Dataset entries
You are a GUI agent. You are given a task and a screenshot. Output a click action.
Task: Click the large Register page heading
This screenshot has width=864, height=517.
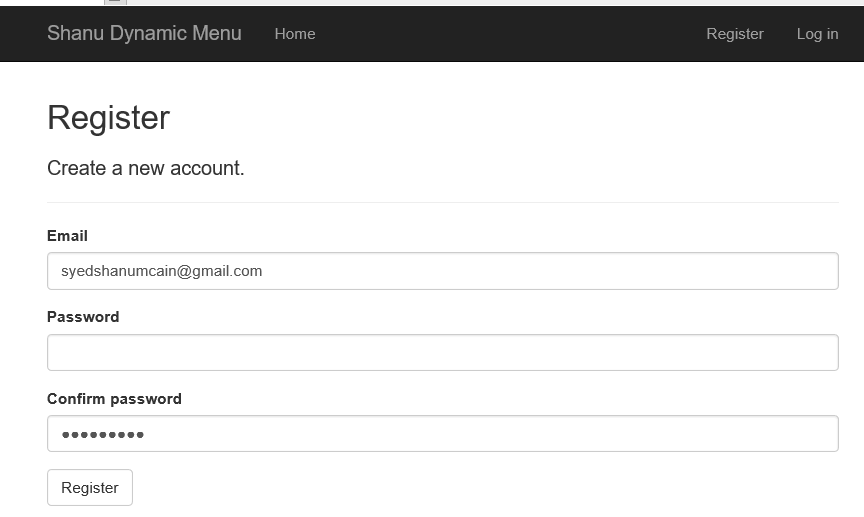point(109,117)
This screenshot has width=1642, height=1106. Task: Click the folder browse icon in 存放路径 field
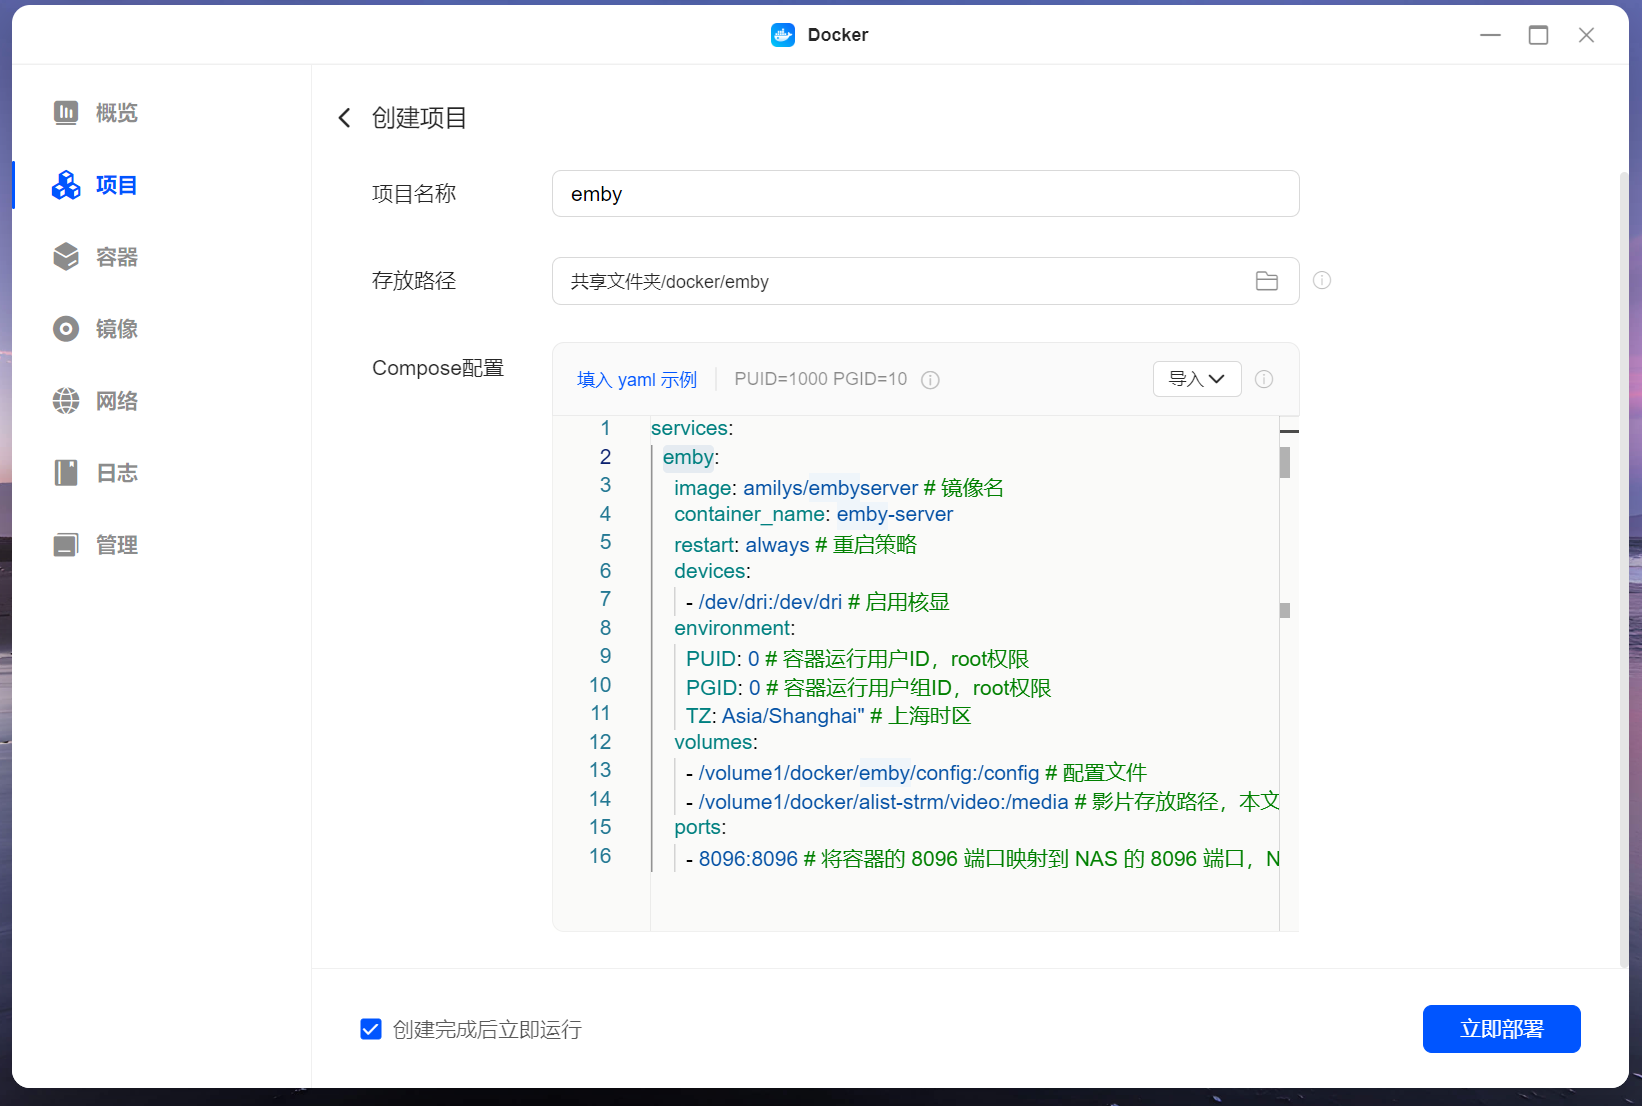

# Work item:
Return an exact copy of the data above, apart from any pictures.

# Response to this exercise:
You are a GUI agent. You are given a task and a screenshot. Output a click action.
Task: Click the large Register page heading
This screenshot has width=864, height=517.
point(109,117)
This screenshot has width=1642, height=1106. Task: Click the folder browse icon in 存放路径 field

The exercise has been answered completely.